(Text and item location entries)
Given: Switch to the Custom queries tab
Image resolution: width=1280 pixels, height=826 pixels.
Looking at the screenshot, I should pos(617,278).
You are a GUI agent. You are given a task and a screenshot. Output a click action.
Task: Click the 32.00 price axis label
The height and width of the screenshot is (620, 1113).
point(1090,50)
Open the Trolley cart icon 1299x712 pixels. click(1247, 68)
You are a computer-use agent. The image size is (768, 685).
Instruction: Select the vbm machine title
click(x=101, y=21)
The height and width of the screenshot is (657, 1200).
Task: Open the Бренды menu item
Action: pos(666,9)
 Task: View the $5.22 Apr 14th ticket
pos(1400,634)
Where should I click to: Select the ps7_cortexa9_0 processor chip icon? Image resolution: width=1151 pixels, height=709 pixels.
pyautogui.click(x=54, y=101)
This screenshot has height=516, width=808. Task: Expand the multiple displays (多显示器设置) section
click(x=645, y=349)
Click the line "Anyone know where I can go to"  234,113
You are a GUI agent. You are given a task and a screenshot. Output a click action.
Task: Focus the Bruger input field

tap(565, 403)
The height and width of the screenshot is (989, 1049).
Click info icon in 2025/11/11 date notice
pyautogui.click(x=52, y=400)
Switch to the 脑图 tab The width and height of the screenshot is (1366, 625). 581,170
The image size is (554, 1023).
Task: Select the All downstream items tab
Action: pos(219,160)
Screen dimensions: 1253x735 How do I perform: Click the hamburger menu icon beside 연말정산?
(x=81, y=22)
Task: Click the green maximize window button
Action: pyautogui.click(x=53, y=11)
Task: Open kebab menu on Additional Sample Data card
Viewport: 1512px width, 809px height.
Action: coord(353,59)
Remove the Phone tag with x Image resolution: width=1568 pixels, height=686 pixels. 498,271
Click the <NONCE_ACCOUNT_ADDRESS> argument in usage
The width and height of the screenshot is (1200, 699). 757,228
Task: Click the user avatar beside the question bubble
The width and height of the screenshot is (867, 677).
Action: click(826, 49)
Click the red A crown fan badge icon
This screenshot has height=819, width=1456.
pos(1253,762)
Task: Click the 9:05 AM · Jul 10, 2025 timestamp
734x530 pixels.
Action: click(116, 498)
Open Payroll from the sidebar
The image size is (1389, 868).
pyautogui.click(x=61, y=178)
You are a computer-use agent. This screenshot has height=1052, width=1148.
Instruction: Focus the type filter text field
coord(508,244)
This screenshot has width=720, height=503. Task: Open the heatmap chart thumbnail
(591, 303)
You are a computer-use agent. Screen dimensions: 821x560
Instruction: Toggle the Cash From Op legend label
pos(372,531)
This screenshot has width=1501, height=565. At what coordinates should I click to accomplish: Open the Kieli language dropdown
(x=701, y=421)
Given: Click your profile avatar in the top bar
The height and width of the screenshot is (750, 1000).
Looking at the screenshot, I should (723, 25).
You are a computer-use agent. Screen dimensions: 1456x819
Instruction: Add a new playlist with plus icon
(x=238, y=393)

### What to work on:
Reproduce the lines of the material above unchanged, from its first line through the line containing "point(1090,50)", both included.

### Task response:
Given: Switch to the Custom queries tab
Image resolution: width=1280 pixels, height=826 pixels.
Looking at the screenshot, I should pos(617,278).
You are a GUI agent. You are given a task and a screenshot. Output a click action.
Task: Click the 32.00 price axis label
The height and width of the screenshot is (620, 1113).
point(1090,50)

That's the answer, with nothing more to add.